Que grande honra e não menos jactância para mim! Mas, a esse chamamento para o vosso convívio cientifico e intelectual, só posso atribuir a razões do coração, atenta à minha pouca valia espiritual e ao meu pouco ou quase nenhum conhecimento dessa ciência que cultivais com tanto zelo e carinho e que se traduz, por assim dizer, pela ciência da historia geral da humanidade, e da qual venho me tornar hoje, forçoso é dizer — por nímia gentileza de vossa parte, obscuro, mas devotado e esforçado apostolo. Em paga de tão infinita generosidade, Sr. presidente e mais ilustrados membros do Instituto Histórico e Geográfico do Espírito Santo, eu vos hipoteco neste momento grandioso e sublime, para mim, o meu eterno reconhecimento, que é, como disse José Bonifácio, em uma de suas monumentais peças oratórias — a memória do coração.

= = = = = = =

## Problema
Indique se cada afirmação está de acordo com o documento, respondendo sim ou não e citando literalmente as palavras do documento que decidem a questão.
1. O chamamento para o convívio científico e intelectual é atribuído a razões do coração.
2. Quem fala declara possuir amplo conhecimento da ciência cultivada pelos membros do Instituto.
3. O reconhecimento prometido é definido com uma expressão atribuída a José Bonifácio.
Os registros constituem material à parte, sem relação com o documento.

## Dados fornecidos
= = = = = = =

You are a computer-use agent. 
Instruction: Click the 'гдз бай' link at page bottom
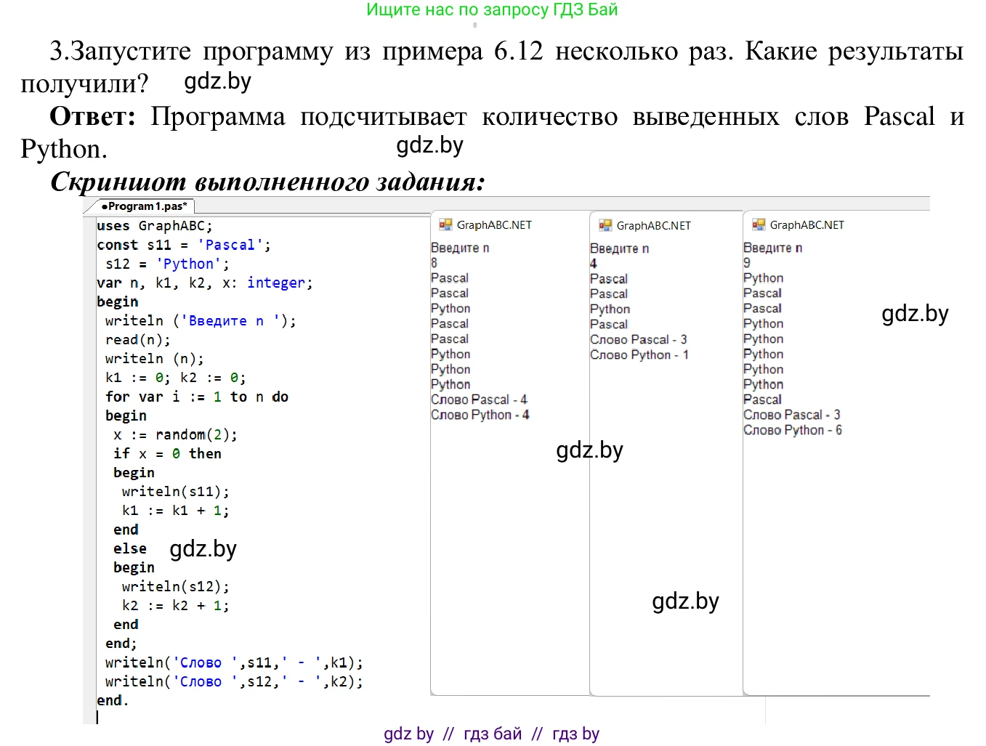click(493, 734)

= = = = = = =

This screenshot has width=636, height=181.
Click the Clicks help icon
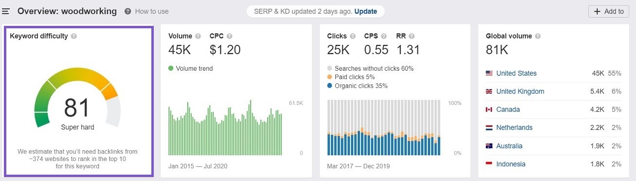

= = = = = = =

## Solução do problema
1. Sim: "só posso atribuir a razões do coração".
2. Não: "meu pouco ou quase nenhum conhecimento dessa ciência que cultivais com tanto zelo e carinho".
3. Sim: "como disse José Bonifácio, em uma de suas monumentais peças oratórias — a memória do coração".